Problème posé a:
Répondez brièvement aux questions suivantes sur l'extrait consacré à la reddition de Tudèle, en reprenant les repères (i), (ii) et (iii).
(i) En quelle année a eu lieu la conquête de Tudèle ?
(ii) Où les musulmans étaient-ils contraints de s'installer ?
(iii) Selon la clause 30, comment doit être puni un juif qui dit de méchantes paroles ?
· · · ·
Alfonso I de Aragón 'El Batallador'
la reddition de Tudèle
Indépendance et protection de la communauté juive
19. Et quod non mittant iudeo maiore super illos moros nec super lures faziendas de illos moros que habeant nullum sennyorium. 29. Et quod nullus christianus non consentat ad nullum iudeum comprare moro per captiuum, nec moro. 30. Et si iudeus dicet nulla mala parabola, quod castiguent illum fort et durament.
José Ángel Lema Pueyo, Colección Diplomática de Alfonso I de Aragón y Pamplona (1104-1134), Donostia-San Sebastián, 1990, doc. 91
19. Et que l'on n'impose pas une autorité juive aux maures ni aux possessions de ces maures qui n'ont pas de seigneur. 29. Et qu'aucun chrétien ni aucun maure n'accepte qu'un juif achète un maure comme captif. 30. et si un juif dit de méchantes paroles [contre un maure] il devra être puni fortement et durement.
C. Chauvin
A la suite de la conquête de Tudèle en 1119, un ensemble de conditions relativement favorables qui tendent à confirmer le statu quo de la pré-conquête a défini les termes de la continuité de la présence de la population musulmane soumise à la règle chrétienne. [Le texte complet du traité se trouve dans le texte associé no. 1 - Capitulación de Tudela 1]. La plupart des conditions relatent le fonctionnement autonome de la communauté musulmane, ainsi que les droits individuels et les privilèges de ses membres, mais dans ces trois clauses spécifiques, référence est faite aux relations entre musulmans et juifs : protéger les maures des insultes juives, empêcher l’imposition des autorités juives sur les musulmans ou leurs propriétés, et limiter l’accès des juifs aux captifs musulmans. Dans ces trois cas, les conditions spécifiques de restriction suggèrent une législation réactive. En d’autres termes, ce sont des réponses à des griefs spécifiques. Il semble y avoir eu des tensions entre les deux communautés même avant la conquête chrétienne. Quand Alphonse I étendit un ensemble équivalent de privilèges à la minorité juive (texte associé n°2 – carta ad judeos), il les invita en premier lieu à retourner dans la ville, impliquant qu’ils en avaient été précédemment chassés à un moment des hostilités qui ont précédé sa prise, un scénario compatible avec la tactique des Almoravides à l’époque : se retourner contre les minorités non-musulmanes accusées d’être un genre de cinquième colonne. En outre, les privilèges accordés à la communauté juive à leur retour à Tudèle étaient supérieurs en différents points à ceux des musulmans (par exemple, être autorisés à résider à l’intérieur des murs de la ville, pendant que les musulmans étaient contraints de s’installer à l’extérieur), ce qui a peut-être exacerbé les tensions. La liste des griefs qui semblent se dissimuler derrière ces clauses témoignent de cette tension, de la position relativement influente de la minorité juive au sein de la ville et de la faiblesse des musulmans, et du désir du monarque de plaire aux deux groupes.
· · · ·
Problème posé b: Transformez en liste numérotée les lignes des entrées, depuis la première jusqu'à la ligne contenant "click(849, 38)" incluse. Omettez les lignes vides et laissez les images de côté.

[Entrées de localisation de mots et d'éléments]
· · · ·
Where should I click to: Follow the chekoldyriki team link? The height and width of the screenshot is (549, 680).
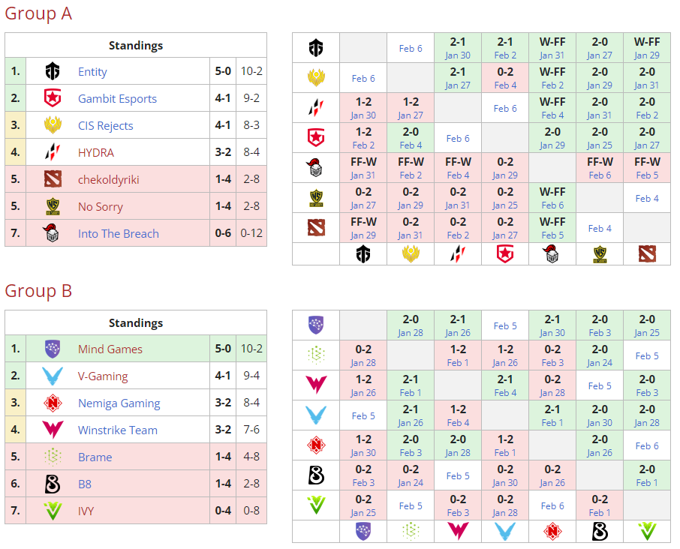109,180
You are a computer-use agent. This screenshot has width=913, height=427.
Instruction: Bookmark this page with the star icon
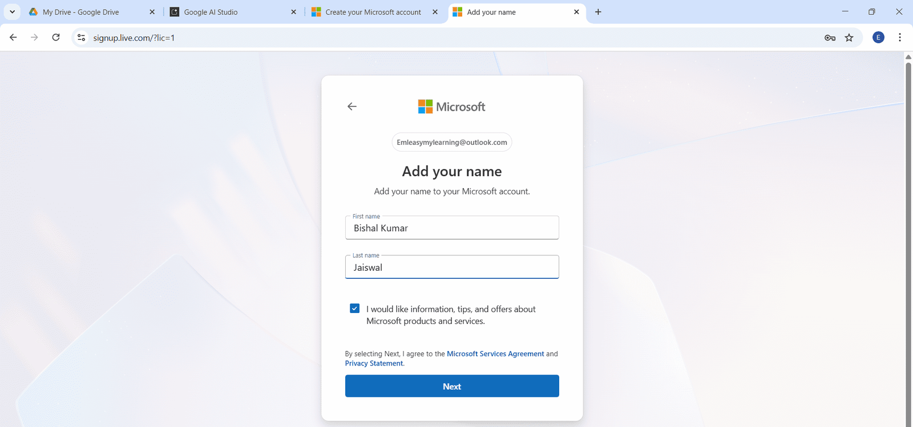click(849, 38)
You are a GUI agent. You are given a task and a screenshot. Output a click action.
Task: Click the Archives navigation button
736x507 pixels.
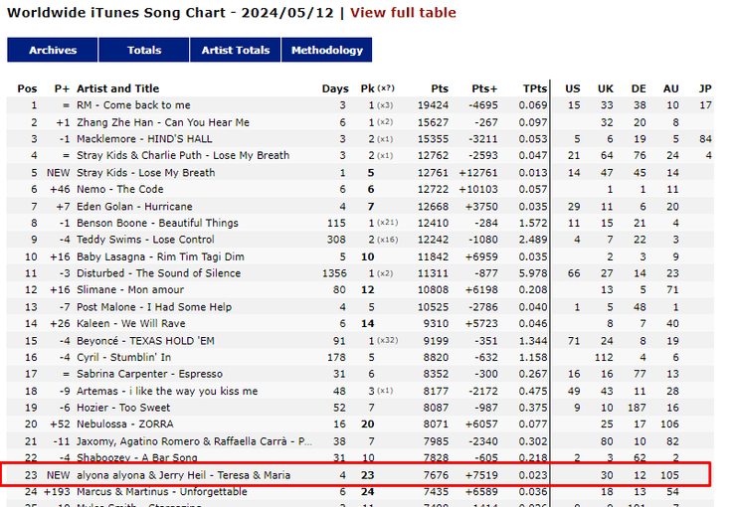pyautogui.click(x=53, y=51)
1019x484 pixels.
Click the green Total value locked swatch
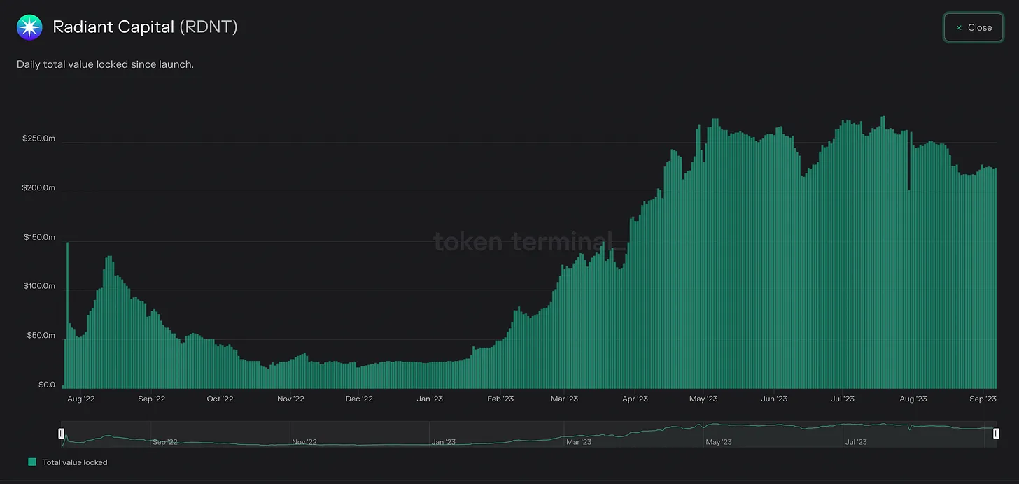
· · · ·
Réponse rédigée a:
(i) En 1119.
(ii) À l'extérieur des murs de la ville.
(iii) Fortement et durement.

Réponse rédigée b:
1. Where should I click to: Follow the chekoldyriki team link? The height and width of the screenshot is (549, 680).
2. 109,180
3. You are a computer-use agent. This screenshot has width=913, height=427.
4. Instruction: Bookmark this page with the star icon
5. click(849, 38)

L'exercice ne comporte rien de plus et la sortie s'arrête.